Work item = Set down again exactly the lines of the listing below that fall between the line holding "Лак аэрозольный CORALINO" and the line holding "Дача и сад (373, 2401)", inclusive.

The data =

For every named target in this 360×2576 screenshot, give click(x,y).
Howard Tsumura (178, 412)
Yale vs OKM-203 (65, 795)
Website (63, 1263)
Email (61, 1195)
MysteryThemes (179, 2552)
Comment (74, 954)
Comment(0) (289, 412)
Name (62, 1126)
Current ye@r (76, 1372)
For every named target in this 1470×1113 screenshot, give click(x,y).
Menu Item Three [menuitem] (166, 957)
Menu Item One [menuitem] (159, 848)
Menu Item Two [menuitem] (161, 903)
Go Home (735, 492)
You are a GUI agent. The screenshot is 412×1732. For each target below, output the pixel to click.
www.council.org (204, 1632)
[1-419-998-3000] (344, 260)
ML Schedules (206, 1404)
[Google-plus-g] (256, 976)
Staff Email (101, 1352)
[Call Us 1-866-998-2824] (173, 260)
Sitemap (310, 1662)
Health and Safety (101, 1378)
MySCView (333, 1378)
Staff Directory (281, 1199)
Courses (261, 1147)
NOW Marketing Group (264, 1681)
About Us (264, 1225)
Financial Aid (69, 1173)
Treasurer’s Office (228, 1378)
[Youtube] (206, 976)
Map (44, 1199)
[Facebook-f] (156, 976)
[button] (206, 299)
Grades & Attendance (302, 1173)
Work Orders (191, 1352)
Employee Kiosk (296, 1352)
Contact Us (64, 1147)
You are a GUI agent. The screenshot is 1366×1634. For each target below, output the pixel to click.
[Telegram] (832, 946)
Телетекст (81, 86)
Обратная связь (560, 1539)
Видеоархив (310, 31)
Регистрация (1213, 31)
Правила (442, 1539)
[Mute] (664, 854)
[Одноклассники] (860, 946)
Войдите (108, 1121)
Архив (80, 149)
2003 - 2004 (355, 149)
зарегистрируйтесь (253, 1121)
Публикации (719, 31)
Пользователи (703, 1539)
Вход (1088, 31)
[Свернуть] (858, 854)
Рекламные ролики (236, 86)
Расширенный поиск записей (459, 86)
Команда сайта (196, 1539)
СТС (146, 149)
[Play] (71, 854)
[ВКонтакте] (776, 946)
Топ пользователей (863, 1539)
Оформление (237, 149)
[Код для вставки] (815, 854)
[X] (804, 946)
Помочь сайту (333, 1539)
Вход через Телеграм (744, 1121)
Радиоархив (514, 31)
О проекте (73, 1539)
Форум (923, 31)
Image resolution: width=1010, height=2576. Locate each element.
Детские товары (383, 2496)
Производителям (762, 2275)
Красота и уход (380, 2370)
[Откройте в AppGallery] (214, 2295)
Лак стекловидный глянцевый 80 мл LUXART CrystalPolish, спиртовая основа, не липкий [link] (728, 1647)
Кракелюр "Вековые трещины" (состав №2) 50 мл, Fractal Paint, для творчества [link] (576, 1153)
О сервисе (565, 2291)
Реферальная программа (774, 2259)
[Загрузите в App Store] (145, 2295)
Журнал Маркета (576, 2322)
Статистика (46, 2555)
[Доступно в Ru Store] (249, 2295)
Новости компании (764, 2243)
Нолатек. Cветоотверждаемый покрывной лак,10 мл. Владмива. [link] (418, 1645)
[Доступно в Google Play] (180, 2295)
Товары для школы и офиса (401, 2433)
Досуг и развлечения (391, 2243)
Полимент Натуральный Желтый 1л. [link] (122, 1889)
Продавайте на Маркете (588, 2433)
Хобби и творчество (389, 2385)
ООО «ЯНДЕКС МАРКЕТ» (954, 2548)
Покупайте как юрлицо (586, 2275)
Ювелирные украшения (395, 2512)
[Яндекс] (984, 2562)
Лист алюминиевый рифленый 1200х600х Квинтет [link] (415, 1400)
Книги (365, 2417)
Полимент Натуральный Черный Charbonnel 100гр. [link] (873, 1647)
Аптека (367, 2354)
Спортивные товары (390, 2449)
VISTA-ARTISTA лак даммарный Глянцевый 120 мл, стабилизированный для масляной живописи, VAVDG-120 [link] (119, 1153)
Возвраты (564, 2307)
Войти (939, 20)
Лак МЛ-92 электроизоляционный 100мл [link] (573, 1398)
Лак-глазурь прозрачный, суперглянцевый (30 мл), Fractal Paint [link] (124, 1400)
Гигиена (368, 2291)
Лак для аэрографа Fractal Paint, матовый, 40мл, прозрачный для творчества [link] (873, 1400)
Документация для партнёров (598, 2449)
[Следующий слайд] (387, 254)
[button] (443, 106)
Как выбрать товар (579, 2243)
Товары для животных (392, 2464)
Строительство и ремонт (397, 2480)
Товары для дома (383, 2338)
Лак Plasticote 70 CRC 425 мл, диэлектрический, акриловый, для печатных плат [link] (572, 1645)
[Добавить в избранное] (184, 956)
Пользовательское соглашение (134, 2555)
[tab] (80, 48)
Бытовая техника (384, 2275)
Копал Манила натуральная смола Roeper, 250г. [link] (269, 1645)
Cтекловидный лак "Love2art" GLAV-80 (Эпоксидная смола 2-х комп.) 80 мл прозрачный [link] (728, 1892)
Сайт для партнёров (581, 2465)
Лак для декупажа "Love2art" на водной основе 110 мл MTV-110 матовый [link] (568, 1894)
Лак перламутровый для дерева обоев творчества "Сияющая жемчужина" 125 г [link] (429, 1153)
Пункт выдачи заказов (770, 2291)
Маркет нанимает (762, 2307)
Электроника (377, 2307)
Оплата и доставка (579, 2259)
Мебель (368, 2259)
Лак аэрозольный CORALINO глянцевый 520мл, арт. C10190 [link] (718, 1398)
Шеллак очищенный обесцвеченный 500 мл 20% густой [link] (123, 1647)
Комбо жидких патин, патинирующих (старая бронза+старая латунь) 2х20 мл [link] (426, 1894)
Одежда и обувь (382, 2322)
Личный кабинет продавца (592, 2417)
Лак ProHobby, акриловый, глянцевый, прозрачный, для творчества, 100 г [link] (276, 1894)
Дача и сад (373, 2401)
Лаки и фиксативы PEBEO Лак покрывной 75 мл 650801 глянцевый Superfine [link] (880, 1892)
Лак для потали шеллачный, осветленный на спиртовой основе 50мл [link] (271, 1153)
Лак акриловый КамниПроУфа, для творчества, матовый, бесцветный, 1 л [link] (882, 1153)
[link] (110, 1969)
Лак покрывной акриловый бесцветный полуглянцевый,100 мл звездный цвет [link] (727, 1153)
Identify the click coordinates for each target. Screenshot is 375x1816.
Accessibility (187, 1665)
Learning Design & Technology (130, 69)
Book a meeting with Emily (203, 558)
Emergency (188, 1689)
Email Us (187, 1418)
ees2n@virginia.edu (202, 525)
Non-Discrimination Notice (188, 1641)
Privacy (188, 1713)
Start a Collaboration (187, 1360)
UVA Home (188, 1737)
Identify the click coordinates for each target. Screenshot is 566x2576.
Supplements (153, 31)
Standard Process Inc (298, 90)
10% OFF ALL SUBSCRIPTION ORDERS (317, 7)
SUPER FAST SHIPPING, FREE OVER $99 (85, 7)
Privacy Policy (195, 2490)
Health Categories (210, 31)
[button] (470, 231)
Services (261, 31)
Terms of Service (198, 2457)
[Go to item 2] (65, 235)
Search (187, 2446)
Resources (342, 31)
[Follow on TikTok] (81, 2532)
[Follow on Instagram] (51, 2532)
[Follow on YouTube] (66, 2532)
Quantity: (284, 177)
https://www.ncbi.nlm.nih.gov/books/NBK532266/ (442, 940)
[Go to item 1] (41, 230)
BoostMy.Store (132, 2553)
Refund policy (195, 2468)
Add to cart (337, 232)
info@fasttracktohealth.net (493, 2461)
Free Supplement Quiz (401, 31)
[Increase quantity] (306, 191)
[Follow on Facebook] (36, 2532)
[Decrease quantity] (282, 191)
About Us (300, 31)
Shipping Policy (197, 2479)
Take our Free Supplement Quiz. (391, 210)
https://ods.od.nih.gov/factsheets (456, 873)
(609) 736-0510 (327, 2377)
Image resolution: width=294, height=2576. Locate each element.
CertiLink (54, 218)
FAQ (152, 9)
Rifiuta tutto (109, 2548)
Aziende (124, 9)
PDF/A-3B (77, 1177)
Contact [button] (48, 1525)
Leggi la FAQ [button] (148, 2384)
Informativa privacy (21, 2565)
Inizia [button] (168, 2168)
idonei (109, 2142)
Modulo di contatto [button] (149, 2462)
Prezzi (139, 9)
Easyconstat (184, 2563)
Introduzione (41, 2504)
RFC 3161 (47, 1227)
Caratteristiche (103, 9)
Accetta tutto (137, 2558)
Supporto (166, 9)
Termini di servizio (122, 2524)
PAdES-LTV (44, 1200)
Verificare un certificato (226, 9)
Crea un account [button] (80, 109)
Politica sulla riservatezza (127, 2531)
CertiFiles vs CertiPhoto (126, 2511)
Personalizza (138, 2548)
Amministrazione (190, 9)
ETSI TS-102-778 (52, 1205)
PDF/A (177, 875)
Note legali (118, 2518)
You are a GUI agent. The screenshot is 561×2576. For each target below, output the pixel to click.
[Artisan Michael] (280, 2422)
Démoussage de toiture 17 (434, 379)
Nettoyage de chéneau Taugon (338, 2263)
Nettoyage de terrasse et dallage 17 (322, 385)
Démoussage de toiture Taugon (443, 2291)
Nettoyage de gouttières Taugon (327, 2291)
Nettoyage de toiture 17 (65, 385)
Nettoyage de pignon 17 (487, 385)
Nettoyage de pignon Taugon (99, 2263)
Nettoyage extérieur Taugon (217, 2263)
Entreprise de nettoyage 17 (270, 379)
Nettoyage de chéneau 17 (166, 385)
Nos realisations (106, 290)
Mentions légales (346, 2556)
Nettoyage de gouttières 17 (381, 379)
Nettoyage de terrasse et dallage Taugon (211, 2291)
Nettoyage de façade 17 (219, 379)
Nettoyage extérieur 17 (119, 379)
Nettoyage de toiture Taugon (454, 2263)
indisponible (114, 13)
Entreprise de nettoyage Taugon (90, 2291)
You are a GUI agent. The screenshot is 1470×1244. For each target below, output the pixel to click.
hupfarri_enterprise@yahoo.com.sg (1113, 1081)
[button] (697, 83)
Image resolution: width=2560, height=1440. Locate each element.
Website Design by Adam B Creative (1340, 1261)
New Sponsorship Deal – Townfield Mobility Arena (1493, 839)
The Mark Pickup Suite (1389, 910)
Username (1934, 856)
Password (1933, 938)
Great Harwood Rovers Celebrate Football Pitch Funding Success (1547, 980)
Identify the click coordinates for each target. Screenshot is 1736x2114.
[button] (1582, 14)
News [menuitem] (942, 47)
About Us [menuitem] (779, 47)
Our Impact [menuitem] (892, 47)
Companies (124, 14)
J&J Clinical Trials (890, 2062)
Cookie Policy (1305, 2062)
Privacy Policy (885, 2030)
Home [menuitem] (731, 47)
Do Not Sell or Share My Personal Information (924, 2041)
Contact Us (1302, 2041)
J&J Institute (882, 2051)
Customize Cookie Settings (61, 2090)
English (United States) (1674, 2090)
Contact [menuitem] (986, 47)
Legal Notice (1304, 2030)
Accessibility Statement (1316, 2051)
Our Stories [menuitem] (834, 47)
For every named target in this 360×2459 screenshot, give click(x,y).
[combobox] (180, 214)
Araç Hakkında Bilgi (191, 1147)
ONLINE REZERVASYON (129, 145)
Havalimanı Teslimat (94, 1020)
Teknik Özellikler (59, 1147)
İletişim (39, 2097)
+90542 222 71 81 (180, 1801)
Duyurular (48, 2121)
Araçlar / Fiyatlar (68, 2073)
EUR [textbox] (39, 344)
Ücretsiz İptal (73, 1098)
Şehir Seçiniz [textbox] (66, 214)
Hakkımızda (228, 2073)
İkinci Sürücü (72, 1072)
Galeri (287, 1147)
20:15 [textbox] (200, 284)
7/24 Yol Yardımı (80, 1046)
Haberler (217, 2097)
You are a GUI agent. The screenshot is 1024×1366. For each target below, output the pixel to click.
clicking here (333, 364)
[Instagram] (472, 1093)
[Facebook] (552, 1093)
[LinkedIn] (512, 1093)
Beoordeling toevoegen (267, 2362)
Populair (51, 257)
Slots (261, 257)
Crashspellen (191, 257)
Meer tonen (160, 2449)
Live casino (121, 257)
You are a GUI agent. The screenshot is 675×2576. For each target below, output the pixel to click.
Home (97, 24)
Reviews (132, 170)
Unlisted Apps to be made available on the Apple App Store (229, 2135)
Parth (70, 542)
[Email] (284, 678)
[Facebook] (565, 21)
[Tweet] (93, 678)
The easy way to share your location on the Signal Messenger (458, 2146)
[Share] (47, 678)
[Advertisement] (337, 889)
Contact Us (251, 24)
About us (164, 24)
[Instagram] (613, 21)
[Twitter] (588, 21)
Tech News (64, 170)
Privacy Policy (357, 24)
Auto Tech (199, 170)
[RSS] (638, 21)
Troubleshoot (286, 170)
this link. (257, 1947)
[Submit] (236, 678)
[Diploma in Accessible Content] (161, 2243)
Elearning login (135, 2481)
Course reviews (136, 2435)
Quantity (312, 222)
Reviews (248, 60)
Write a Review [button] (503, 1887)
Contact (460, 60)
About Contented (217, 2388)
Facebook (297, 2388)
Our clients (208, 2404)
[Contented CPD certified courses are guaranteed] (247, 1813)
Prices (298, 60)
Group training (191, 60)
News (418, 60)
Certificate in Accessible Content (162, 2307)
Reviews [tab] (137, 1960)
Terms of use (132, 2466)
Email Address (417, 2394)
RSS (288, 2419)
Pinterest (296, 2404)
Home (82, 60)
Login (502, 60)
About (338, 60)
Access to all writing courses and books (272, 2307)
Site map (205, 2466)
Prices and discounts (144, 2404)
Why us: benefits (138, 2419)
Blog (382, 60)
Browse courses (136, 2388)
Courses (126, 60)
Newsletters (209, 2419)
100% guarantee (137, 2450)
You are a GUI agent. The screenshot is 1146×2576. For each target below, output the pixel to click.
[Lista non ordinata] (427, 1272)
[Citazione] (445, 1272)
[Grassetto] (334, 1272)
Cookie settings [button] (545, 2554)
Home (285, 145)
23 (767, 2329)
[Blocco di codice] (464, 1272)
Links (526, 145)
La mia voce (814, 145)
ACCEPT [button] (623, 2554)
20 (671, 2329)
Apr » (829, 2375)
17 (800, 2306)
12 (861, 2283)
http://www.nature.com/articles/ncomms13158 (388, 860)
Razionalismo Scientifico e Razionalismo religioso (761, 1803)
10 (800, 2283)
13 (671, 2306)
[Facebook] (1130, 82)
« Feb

Result below =
Лак аэрозольный CORALINO глянцевый 520мл, арт. C10190 [link] (718, 1398)
Шеллак очищенный обесцвеченный 500 мл 20% густой [link] (123, 1647)
Комбо жидких патин, патинирующих (старая бронза+старая латунь) 2х20 мл [link] (426, 1894)
Одежда и обувь (382, 2322)
Личный кабинет продавца (592, 2417)
Лак ProHobby, акриловый, глянцевый, прозрачный, для творчества, 100 г [link] (276, 1894)
Дача и сад (373, 2401)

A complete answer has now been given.